It was a typical day. I woke up and got ready for the day, made breakfast, shared dreams with Thorn at the table, everything was going as it usually did. How I loved it.
Thorn was so amazing. He did everything he could to help me out.
It wasn’t until that day that I had realized how big i was getting! My stomach had grown soo much bigger, the baby was sure to be due anytime.
Thorn loved talking to the baby. “How’s my little guy doing in there?” He”d say. “Thorn honey, we don’t even know what the gender of the baby is yet!” “No, it’s a boy. I can feel it”
The sun went down and Thorn and I turned in for the night. Or so we thought.
I awoke to sharp pains in my stomach and instantly knew it could only mean one thing. I had to be in labor.
I couldn’t help but cry out, which woke Thorn up. “I’m..ughhh…in…ahhhh….labor!”
He wasn’t quite…prepared for this news to say the least. “How?! You weren’t due for another..what’s today again? Oh no! What are we going to do?! I’m not ready!”
It was the worst pain I had ever experienced in my life..
But it was so worth it.
After a while, I gave birth to the second love of my life. We named her Emerald.
Emerald Ivy looked exactly like her father.
He was so infatuated with her, it was so beautiful.
We had made her together. Emerald was our creation.
My life was perfect. I couldn’t have asked for any better.
I loved Emerald’s nursery. Especially the rocking chair inside. I loved rocking her to sleep in it, talking to her. I couldn’t believe I was a mother. The feeling was surreal.
After her birth, I started getting back into painting. I had an easel out on our balcony, and it gave me such a view while I painted. It was great inspiration.
Like I knew he’d be, Thorn was a great father. He adored Emerald so much, I could see it in his eyes every single time he looked at her.
A few months later I found myself back in front of a toilet spilling my guts, literally,
I was getting much better at painting now, as it was a great stress reliever. Thorn was so amazing. If Emerald was crying, I’d start stressing and Thorn would say “I’ll figure this out, don’t worry about it. Whatever it it I can handle it. Why don’t you go get some fresh air?”
He was just so good with her. I was almost afraid she’d grow up loving him more than me.

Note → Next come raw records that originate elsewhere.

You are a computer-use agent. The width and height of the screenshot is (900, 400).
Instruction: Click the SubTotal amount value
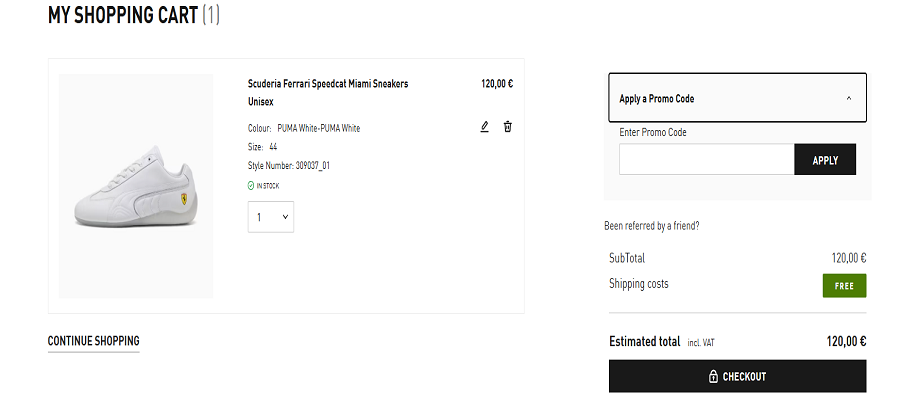848,258
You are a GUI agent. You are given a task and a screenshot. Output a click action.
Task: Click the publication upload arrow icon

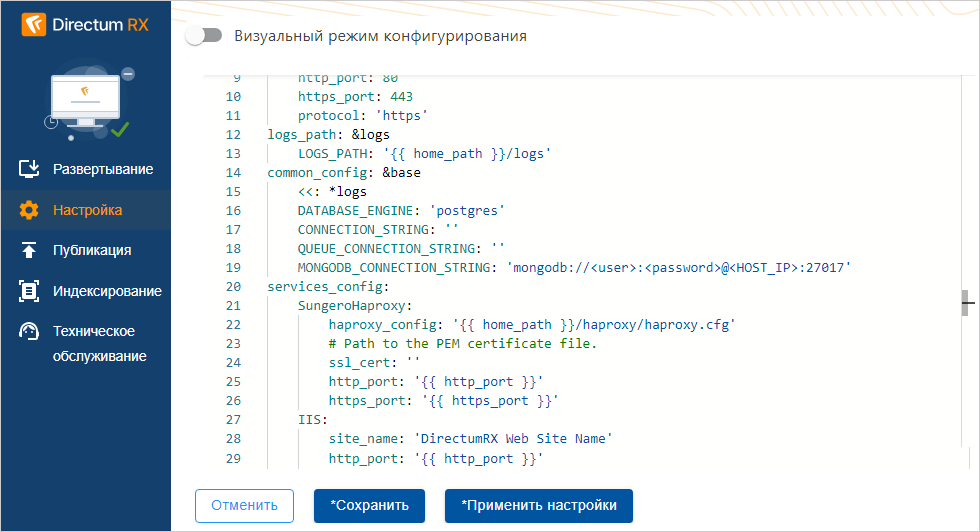(x=29, y=250)
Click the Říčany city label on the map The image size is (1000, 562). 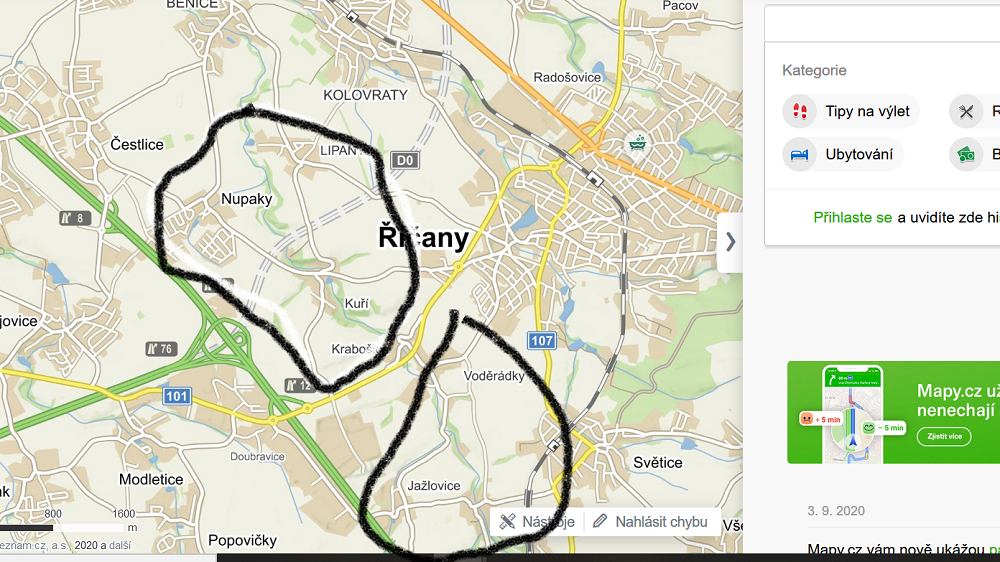click(423, 237)

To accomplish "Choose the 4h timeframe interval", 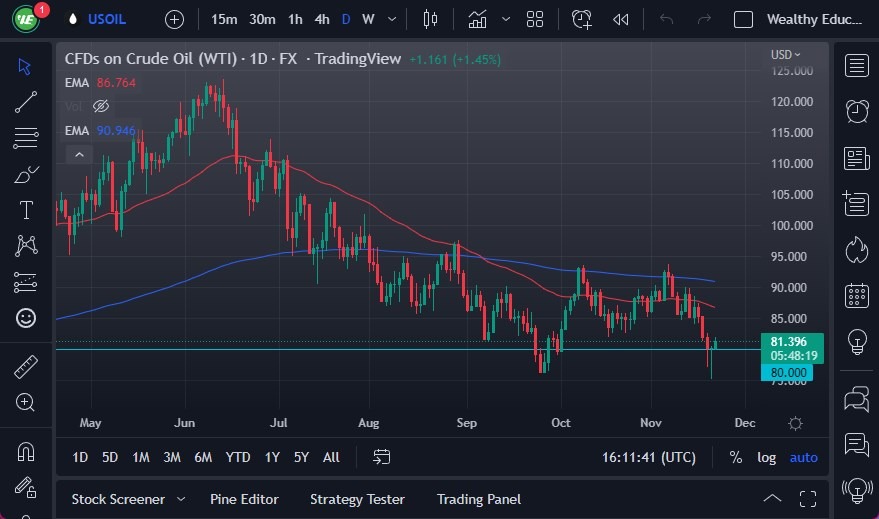I will [x=321, y=19].
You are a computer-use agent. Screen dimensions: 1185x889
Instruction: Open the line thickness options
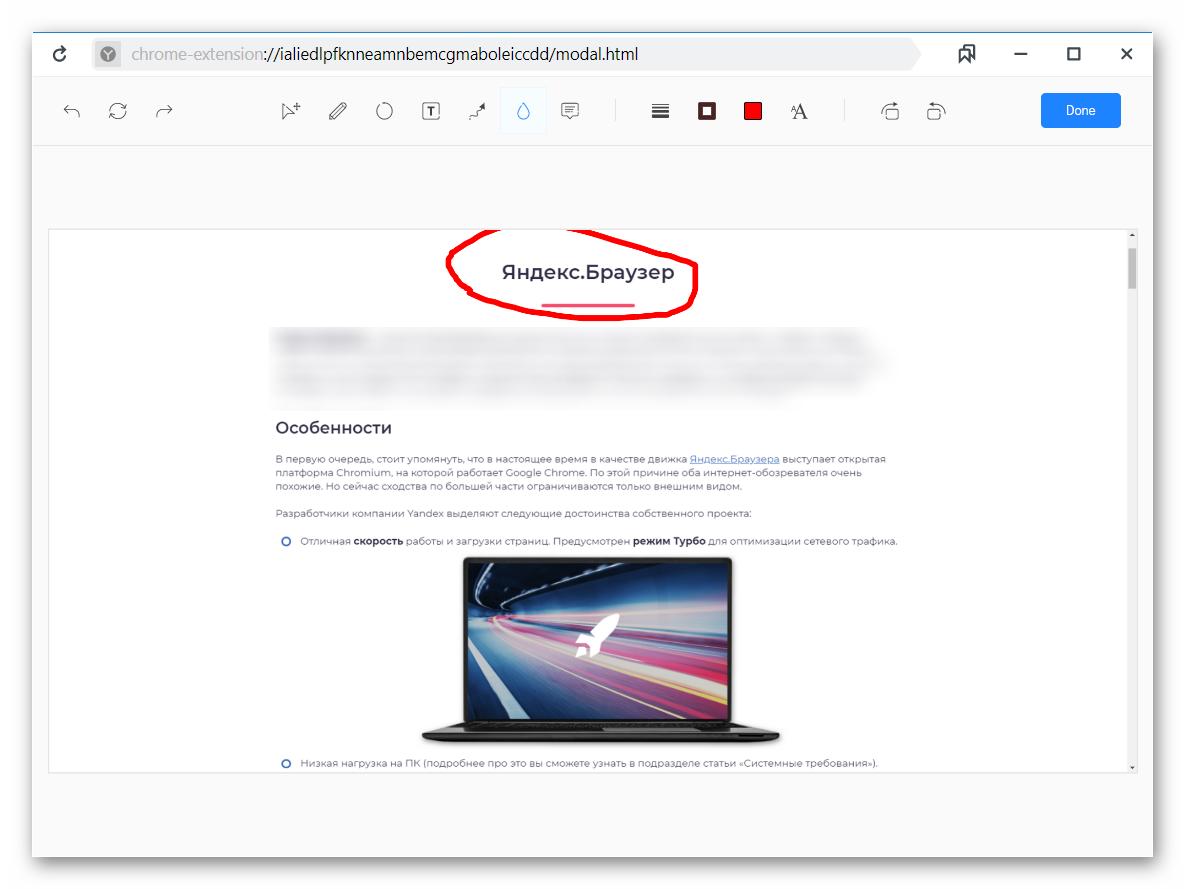(660, 111)
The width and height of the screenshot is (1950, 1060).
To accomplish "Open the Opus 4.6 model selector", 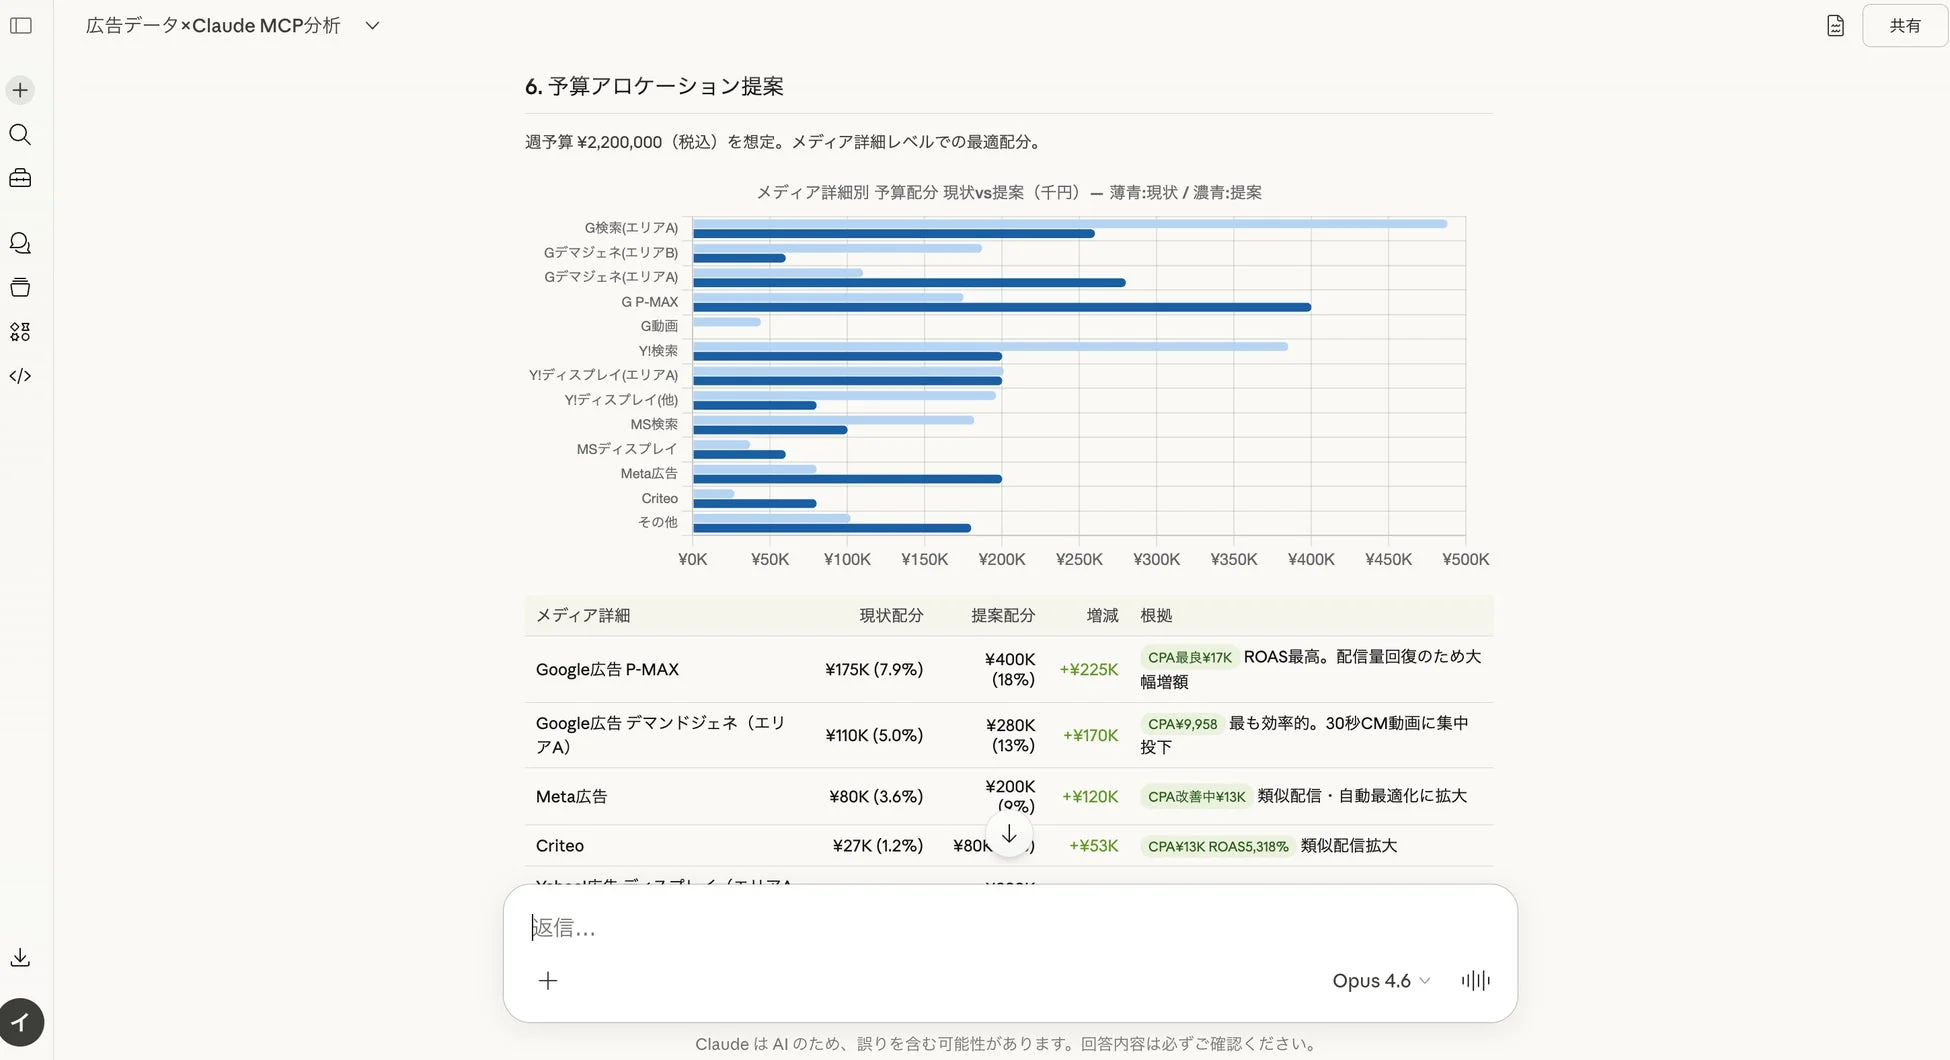I will coord(1380,981).
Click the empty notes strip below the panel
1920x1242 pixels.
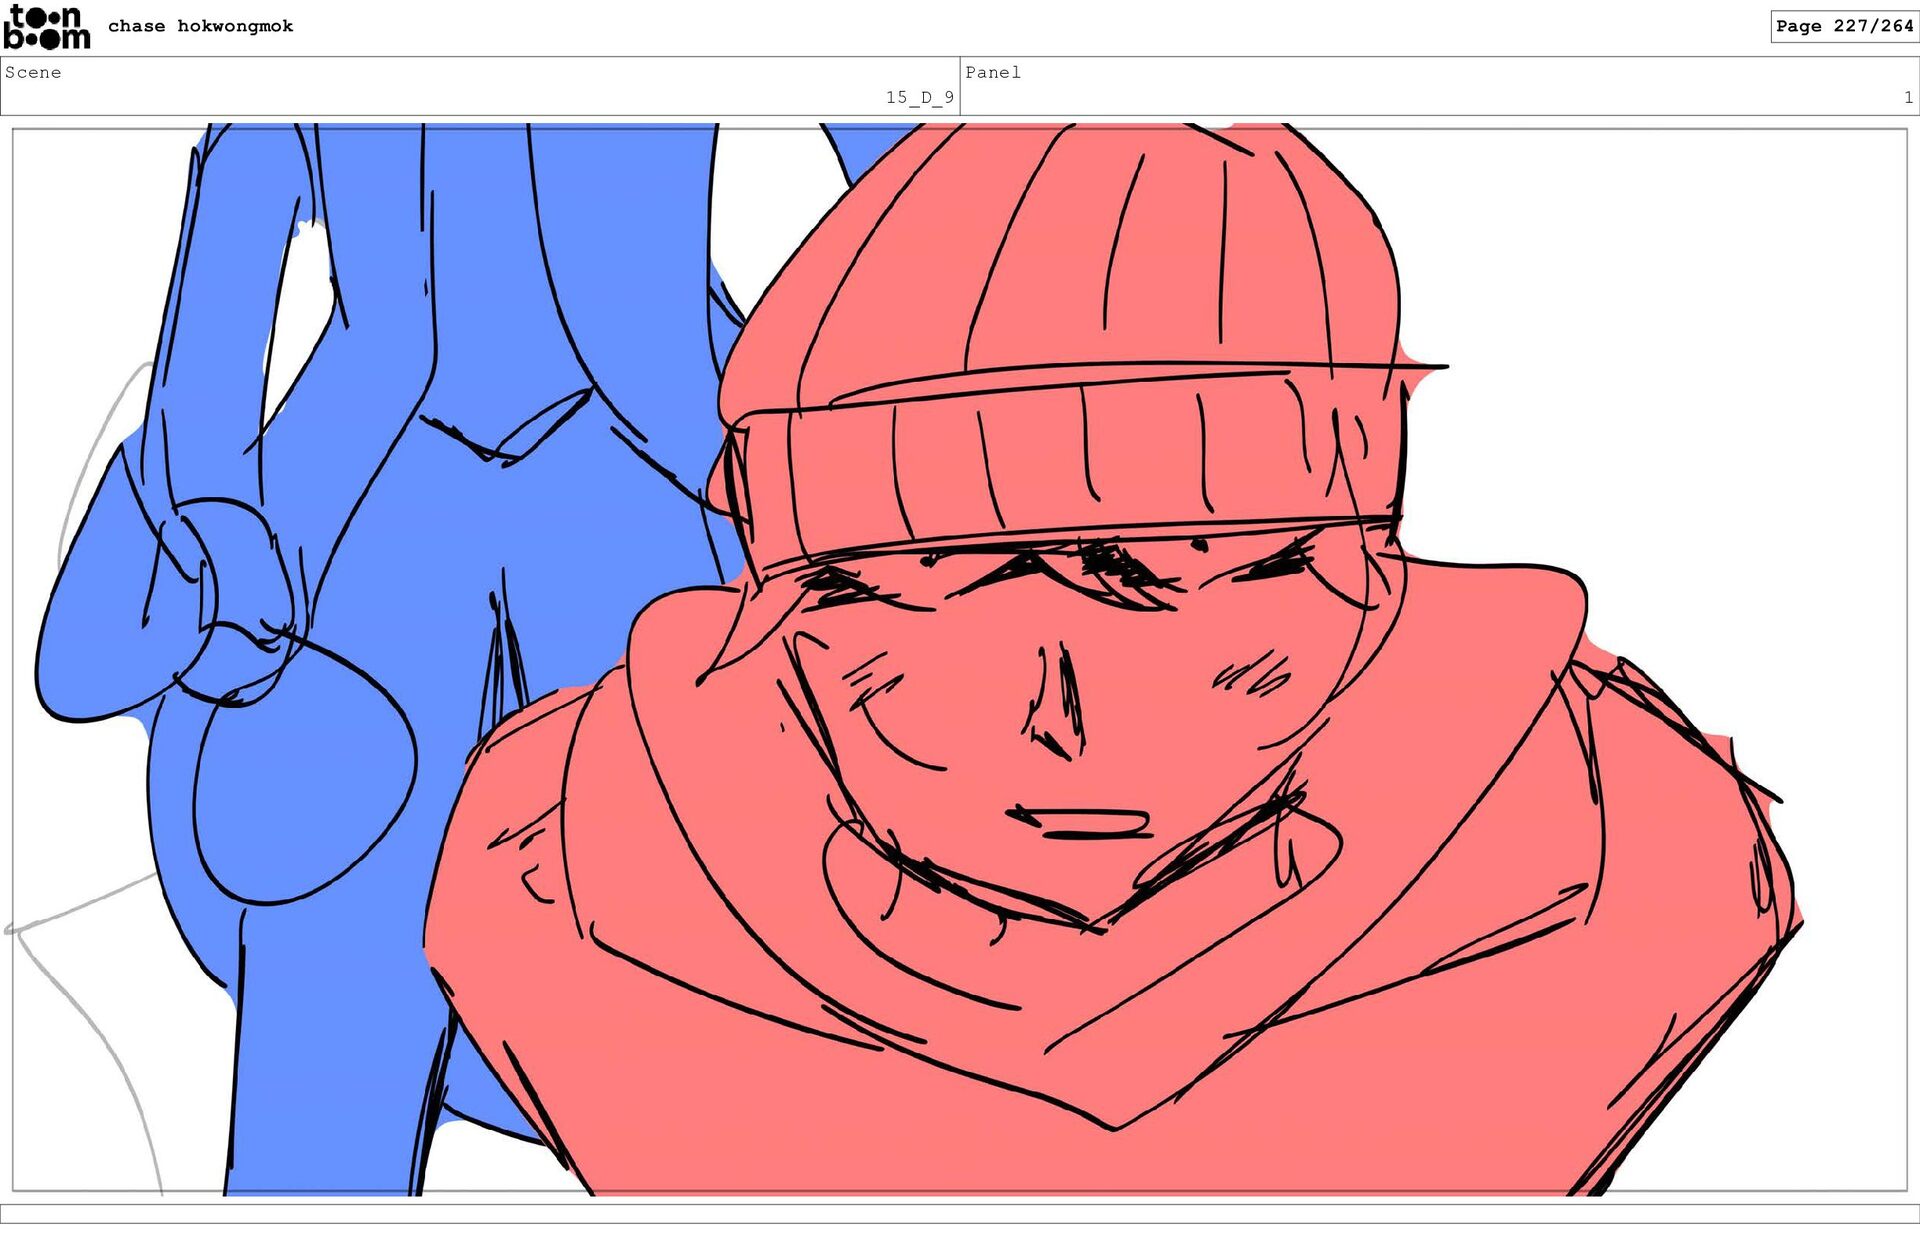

But whenever I felt her warmth in my arms, knowing she was my living breathing masterpiece, I fall in love all over again and know that it will be alright.
—
About two years had passed and Emerald was getting so much bigger! She looked exactly like Thorn. In fact, I don’t think anyone would be able to tell that I’m her mother unless I show them her birth certificate.
She definitely preferred Thorn over me. Whenever he held her she giggled and smiled. When I went to hold her, she screamed and cried.
Thorn was so protective over her. We still haven’t even taken her out into the town. “Too many creeps” according to him.
I decided I’d better start taking some initiative in our bonding. I started teaching Emerald to walk.
She was a very quick learner. It didn’t take long at all.
She was finally beginning to look at me the way she did her father.
It seems as if she can now trust me, to catch her when she’s falling.
I began to experience pride for the first time, in something other than my paintings.
She was my most beautiful creation.
Later, I had noticed that my clothes were fitting way too tight. I thought it could’ve just been weight gain from Emerald’s birth, but then I remembered the vomiting, and back aches. There was no doubting it, I was pregnant again.
I also taught Emerald to talk.
She was the first person I announced my pregnancy to, and she seemed to completely understand.
I decided after a while it was time to tell Thorn.
I knew he’d be ecstatic. He was so good with Emerald.
Emerald would know what it’s like to be a big sister, I found this so fascinating. I never had any siblings.
My paintings were getting so much better, I decided I wanted to start hanging some of them.
I placed the first to hang in Emerald’s nursery.
Thorn loved reading Emerald to sleep. He read to her of colors and shapes, I hoped she’d learn to love art too.
As I painted at night, I loved to look out at the stars. They mezmerized me in a way I couldn’t explain. I needed to learn to paint the night sky sometime.
It seemed like all that was left to do for Emerald was potty train her. She seemed to take to this very well, as she did everything else.
She still seemed to mostly look up to Thorn though. Maybe this next baby would be different.
I would spend more time with this one.
I remembered I hadn’t seen my friend Saturday in a while. I called her up and asked her to meet me in town.
There I told her all about Emerald and how I was expecting again.
“I can’t wait to meet them” she said.
When I returned home however, some sharp pains hit my stomach and I knew just what that meant.
This baby was coming right now.
Thorn reacted per the norm.
And with that, I gave birth to my second girl, Jade Ivy.
She looked just like her father as well.
But I knew the drill, I wasn’t letting this one become distant from me as well.